Published on March 31, 2021 by Content admin

BPP recently hosted its ‘Step Up to the Bar’ webinar which included various interactive activities and panel discussions aimed at developing skills and providing an insight into the Bar. The evening was broken down into four areas;

  • an interactive speed mooting workshop, which will test your research, application, advocacy and communication skills;
  • a Q&A session about how to succeed in scholarship and pupillage interviews;
  • an expo where you can hear from the four Inns of Court about membership of their Honourable Society and speak to BPP about our scholarships; and
  • a pupillage panel where pupils and junior barristers will discuss what chambers look for in graduates.

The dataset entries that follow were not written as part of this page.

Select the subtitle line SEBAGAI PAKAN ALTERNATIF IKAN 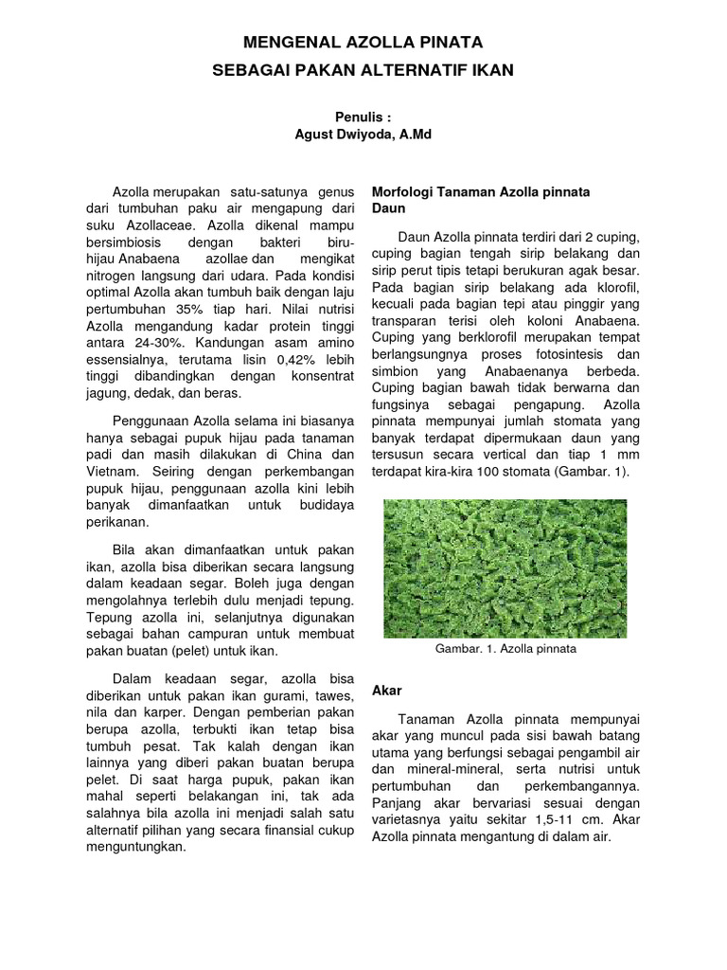(364, 70)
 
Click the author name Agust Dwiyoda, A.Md (364, 135)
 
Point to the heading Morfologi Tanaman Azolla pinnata (481, 191)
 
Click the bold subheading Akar (386, 690)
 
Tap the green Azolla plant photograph (505, 568)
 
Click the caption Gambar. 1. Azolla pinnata (505, 650)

Each area provided its own lessons, with hosts and panels available for feedback and advice throughout. However, there were some lessons that stood out. Read about them below.

1. Journey to the Bar

The most emphasised message throughout the webinar was that there is no one route to the bar. All of the pupils of the panel had passed through different routes, some taking years out, others working in industry before being successful in pupillage applications and others who received pupillage during university. However, despite the various routes, each panel member reiterated similar advice in reaching pupillage.

The first was that no experience was bad experience. Multiple members of the panel had taken years out to travel, work in non-legal spheres and volunteer in various organisations and all echoed the various transferable skills each experience provided. Therefore, non-legal jobs and other volunteering that develop skills relevant for the Bar, such as written or oral advocacy, time management, work ethic, or integrity, to name a few, is valuable experience to be respected.

The second piece of advice that was echoed throughout the panel’s journeys was that setbacks are inevitable in a journey as long and competitive as the Bar, but how each individual reacts will attest to their success. Each panel member had faced their own setbacks, but all advised in trusting the process and demonstrating resilience. This message was most compellingly exhibited by the panel member who had not been successful in attaining a Bar scholarship initially and instead worked as a paralegal for a year, stating that without this challenge they wouldn’t have the understanding or skill they have now that allowed them to be successful the second attempt around.

2. Getting Involved at University

Involvement in certain activities throughout university can support your CV and improve the skills necessary for success at the Bar, with the repeated advice being, “do a little, often”. Many activities offered at university were cited as providing transferable skills, any team sports, academic clubs and arts societies are sources of valuable skills that can be developed in the success of the Bar.

However, the most discussed activity was mooting, not only for its invaluable experience as to the advocating demands of the Bar, but its ability to support applications and interview success through its development of composure and confidence. Involvement in mooting also provides testimony to understanding the role of barrister and success within the field, experience and understanding that can open doors.

3. Preparation for Scholarship and Pupillage Interviews

Firstly, as noted by the speaker, it is important to understand the selection criteria of the interviews to prepare substantially. Each interviewer, whether scholarship or pupillage, will be looking for;

  • Motivation: e.g. Why a barrister and not a solicitor?
  • Competence: e.g Discuss a time… you persuaded someone ect.
  • Topical/Debate: e.g How to deal with knife crime, freedom of speech ect.
  • Ethics: e.g Why do you think ethics are so important in law?
  • Curveball: e.g Dream dinner guest, tell us something about you not on your application
  • Case analysis: e.g Legal issues and principles, facts of the case, outcome

In order to prepare, it was advised that each applicant thinks of two examples of each to discuss that properly demonstrate the elements required by the criteria. It was also advised that individuals revisit the written applications to critique them and use them as a skeleton argument to ensure your case is as robust as possible. This preparation is easier to breakdown and practice through a mock interview in advance that allows interviewees to practice these elements and minimise the component of nerves on the day.

4. Choosing an Inn

The webinar hosted representatives from all four Inns of Court who discussed the decision of membership. Many of those deciding to join an Inn will be doing it as a result of applying for an Inn of Court scholarship. On this foundation, members of the Inns discussed potential reasons for choosing an Inn.

The first note was to prepare and contemplate the required funds needed from the scholarship and compare that to the scholarship pot and the number of applicants of each Inn to determine the ratio of scholarships and adequacy of the loan.

The second suggestion was to consider the application arrangement of each Inn and tailor it to your strengths. Grey’s Inn and Lincoln’s Inn only provide interviews to a certain number of applicants, whereas Inner Temple and Middle Temple provide interviews to all applicants. It is therefore important to note whether you look better on paper or interview, and subsequently determine which interview process would act in your favour.

The third suggestion was to look at alumni and members of each Inn to evaluate which Inn provides suitable networking candidates that share interests and ambitions. Along with this advice, the Inns suggested looking at the type of qualifying sessions each Inn provides and whether the format is suitable for an enjoyable and educational experience. While these suggestions are minor considerations, they attest to the feel of each Inn and its suitability to each individual to enable the greatest success.